I’m not sure exactly where these next points fit in, but I’ll throw them in. A lot of times when we were at functions with my family and there were introductions being made to business associates or friends we haven’t seen in a while, my mom would introduce my wife and I as, “…this is Tim and his wife Jamie. Tim’s a diabetic and wears a pump. C’mon Tim, show (insert name here) your wee pump.” And it would bug the crap out of me. Almost like being diabetic was a stigma. This made me feel more to blame that I was diabetic. Also, seeing as how I was the first one in the family to be diagnosed with diabetes, I don’t think that I got the support from my family that I was looking for. Unless you call e-mails about stem cell research and pancreatic transplants a form of support.

Anyway, I digress. Fast forward to now. 2007…found out that the job was transferring me to the Boston area. I told my PCP and he said, “Joslin’s there”.

“A satellite office?”, I asked.

“No. THE Joslin Center.”

“Cool.”, I thought.

It took a little time to get an appointment, although I did procrastinate a little when we moved up here, but nonetheless I made an appointment. It was my first admittance that I had a problem with diabetes and that I had a problem with being a diabetic.

My first appointment was about a month ago, and I’m going for a follow-up tomorrow.
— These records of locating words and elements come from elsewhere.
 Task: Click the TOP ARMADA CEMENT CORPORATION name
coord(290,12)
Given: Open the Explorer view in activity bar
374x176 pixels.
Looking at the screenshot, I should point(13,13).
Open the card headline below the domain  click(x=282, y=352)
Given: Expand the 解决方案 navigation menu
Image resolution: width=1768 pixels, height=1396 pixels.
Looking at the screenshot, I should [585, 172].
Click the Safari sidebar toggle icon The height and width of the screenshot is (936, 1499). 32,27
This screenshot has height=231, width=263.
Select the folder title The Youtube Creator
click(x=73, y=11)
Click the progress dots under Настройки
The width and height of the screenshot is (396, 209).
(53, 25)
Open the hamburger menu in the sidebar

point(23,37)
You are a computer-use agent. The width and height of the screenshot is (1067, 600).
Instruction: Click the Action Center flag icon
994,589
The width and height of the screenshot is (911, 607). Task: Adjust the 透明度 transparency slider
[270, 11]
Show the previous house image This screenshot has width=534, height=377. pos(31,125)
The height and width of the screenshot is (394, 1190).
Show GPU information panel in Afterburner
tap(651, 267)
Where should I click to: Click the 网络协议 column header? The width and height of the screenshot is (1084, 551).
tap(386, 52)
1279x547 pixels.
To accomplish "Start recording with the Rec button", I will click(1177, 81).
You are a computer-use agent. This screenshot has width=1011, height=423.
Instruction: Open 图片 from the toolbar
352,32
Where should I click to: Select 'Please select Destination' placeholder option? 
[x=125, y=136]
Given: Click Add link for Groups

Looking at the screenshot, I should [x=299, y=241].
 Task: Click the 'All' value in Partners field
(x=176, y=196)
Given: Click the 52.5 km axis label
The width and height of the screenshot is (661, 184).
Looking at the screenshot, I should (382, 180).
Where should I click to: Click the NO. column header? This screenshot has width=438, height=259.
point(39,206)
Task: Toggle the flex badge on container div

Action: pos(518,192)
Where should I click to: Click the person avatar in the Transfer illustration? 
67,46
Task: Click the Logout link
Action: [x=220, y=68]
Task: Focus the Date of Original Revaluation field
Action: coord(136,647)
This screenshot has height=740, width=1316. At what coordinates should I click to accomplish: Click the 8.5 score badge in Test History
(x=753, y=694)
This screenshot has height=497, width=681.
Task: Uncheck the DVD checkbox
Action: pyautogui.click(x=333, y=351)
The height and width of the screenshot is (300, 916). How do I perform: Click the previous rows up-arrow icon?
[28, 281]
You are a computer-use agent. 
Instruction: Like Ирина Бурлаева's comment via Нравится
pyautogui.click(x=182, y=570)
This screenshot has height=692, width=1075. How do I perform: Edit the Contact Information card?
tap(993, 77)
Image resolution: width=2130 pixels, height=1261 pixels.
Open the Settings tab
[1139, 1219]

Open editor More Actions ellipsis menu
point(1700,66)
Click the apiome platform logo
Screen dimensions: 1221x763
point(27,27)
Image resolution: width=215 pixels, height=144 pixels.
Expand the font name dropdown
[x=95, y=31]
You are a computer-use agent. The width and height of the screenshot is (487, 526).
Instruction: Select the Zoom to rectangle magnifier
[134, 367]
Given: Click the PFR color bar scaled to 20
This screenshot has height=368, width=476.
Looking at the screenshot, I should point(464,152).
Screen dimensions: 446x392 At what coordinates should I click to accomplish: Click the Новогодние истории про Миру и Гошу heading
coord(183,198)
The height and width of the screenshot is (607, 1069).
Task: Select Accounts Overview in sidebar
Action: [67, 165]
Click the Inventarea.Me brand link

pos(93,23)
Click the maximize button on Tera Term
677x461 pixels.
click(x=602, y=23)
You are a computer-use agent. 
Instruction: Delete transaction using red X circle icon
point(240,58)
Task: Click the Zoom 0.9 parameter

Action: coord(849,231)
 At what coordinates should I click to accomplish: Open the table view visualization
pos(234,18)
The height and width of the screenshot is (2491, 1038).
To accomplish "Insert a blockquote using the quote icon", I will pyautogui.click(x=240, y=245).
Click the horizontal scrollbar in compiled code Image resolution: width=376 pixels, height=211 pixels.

It was the first place I went to where I didn’t feel ashamed that I was diabetic. It’s the first place where I’ve seen people there my own age dealing with diabetes, and if they can do it, I can. I know that my once a month trips aren’t going to be the panacea for all my issues, hang-ups, symptoms, or complications with the disease, but it’s a(nother) starting point.

Note: I would like to thank KM of for letting me into her world and showing me that being diabetic isn't something to be ashamed of. Also, a thanks to Chloe for the inspiration to sit down and actually start typing out my story. Oh yeah, and thanks to you, for actually reading it all the way to the end.